‘A New Enemy but the Same Hate’: Can Sri Lanka Heal Its Divisions? – The New York Times

Traveling through Sri Lanka is like venturing into a kaleidoscope, each piece shifting and separate.

A Buddhist heartland, with verdant hills and saffron-robed monks, gives way to neighborhoods of mosques and men in prayer caps. Later, along the same road, comes a Hindu village, with its diversity of gods decorating homes.

Occasionally, a cross juts out from a Roman Catholic or Protestant church or the windshield of a trishaw driver.

The Easter bombings may have been particularly bloody, but the targeting of places of worship in this multiethnic, multifaith nation is not new.
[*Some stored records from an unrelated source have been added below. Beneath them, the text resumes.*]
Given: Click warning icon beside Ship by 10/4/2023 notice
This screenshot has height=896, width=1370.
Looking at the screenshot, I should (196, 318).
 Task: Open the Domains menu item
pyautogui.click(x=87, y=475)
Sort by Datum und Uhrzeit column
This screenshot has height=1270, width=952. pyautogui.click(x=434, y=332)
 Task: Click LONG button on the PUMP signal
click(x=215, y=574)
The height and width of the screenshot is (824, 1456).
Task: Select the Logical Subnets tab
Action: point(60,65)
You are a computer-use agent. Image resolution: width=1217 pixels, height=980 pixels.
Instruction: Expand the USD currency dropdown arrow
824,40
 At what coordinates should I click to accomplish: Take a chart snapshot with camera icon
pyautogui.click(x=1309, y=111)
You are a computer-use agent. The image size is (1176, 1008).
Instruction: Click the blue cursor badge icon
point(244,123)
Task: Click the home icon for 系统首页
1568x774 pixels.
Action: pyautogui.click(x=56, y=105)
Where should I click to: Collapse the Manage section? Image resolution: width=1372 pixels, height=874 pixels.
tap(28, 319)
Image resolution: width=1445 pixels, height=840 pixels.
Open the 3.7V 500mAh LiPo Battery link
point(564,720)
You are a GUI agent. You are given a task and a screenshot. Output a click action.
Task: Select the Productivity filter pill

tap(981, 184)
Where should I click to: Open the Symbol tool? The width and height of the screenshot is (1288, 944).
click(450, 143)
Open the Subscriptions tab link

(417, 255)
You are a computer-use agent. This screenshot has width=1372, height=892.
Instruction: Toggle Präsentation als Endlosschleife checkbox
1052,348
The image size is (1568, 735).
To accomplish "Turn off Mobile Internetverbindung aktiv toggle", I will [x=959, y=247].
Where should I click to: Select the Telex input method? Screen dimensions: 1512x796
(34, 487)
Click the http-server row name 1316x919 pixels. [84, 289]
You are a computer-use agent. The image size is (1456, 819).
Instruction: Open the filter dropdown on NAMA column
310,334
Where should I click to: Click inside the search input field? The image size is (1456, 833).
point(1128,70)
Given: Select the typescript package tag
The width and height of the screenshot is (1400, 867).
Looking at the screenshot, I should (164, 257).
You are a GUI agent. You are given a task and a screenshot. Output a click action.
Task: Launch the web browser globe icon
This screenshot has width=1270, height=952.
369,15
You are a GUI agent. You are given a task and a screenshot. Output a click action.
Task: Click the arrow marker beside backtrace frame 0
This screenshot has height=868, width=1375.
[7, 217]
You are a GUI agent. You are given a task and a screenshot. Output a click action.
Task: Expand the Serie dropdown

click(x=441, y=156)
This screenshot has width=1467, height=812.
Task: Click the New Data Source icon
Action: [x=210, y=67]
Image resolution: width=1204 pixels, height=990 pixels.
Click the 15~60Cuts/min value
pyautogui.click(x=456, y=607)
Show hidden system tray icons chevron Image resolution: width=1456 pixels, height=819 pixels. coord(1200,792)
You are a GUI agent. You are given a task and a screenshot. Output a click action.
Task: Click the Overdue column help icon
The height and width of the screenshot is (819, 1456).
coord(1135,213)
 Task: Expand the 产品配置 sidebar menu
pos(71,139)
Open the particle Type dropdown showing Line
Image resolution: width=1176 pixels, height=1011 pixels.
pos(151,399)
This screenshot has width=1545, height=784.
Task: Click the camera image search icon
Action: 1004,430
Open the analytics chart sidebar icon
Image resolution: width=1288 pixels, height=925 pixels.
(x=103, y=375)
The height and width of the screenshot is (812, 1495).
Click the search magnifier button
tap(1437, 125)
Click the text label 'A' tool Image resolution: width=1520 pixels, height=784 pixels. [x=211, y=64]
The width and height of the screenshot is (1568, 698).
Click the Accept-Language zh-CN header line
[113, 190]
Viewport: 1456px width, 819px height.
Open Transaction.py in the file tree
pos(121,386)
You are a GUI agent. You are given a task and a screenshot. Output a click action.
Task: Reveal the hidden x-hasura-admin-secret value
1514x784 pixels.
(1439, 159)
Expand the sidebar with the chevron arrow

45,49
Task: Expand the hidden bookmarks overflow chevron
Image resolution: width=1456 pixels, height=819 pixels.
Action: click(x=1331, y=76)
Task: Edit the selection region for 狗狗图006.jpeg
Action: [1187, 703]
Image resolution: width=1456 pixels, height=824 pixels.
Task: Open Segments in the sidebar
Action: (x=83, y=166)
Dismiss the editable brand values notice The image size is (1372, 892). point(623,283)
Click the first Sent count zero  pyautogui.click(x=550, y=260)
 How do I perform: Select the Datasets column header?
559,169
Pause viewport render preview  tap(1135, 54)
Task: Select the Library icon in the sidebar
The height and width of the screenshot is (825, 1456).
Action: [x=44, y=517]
In 1998, Tamil separatists attacked one of world’s holiest sites, the temple in central Sri Lanka where a relic believed to be the Buddha’s tooth is kept. That temple was also targeted in 1989 by communist extremists.

Over the course of the civil war between insurgents from the Liberation Tigers of Tamil Eelam and the Sinhalese-majority state, the military descended upon Christian churches and Hindu temples where Tamils had sought refuge. The Tamil Tigers responded by massacring dozens of Buddhist monks. In 1990, they infiltrated evening prayers at two mosques, killing more than 100 Muslims who were considered government collaborators.

Sri Lanka cannot be divided neatly by race, faith or language. The population is more than 70 percent Sinhalese; most are Buddhists, a minority is Christian. Around 10 percent of the country is Tamil, largely Hindu and Christian. Muslims occupy another 10 percent and are considered a distinct ethnicity even though many speak Tamil.

The Constitution affords special status to Buddhism, which for many Sinhalese is synonymous with their ethnicity. After the Tamils were defeated, a Buddhist nationalist movement gained favor with the government, and extremist monks turned their attention to new enemies: Muslims and Christians.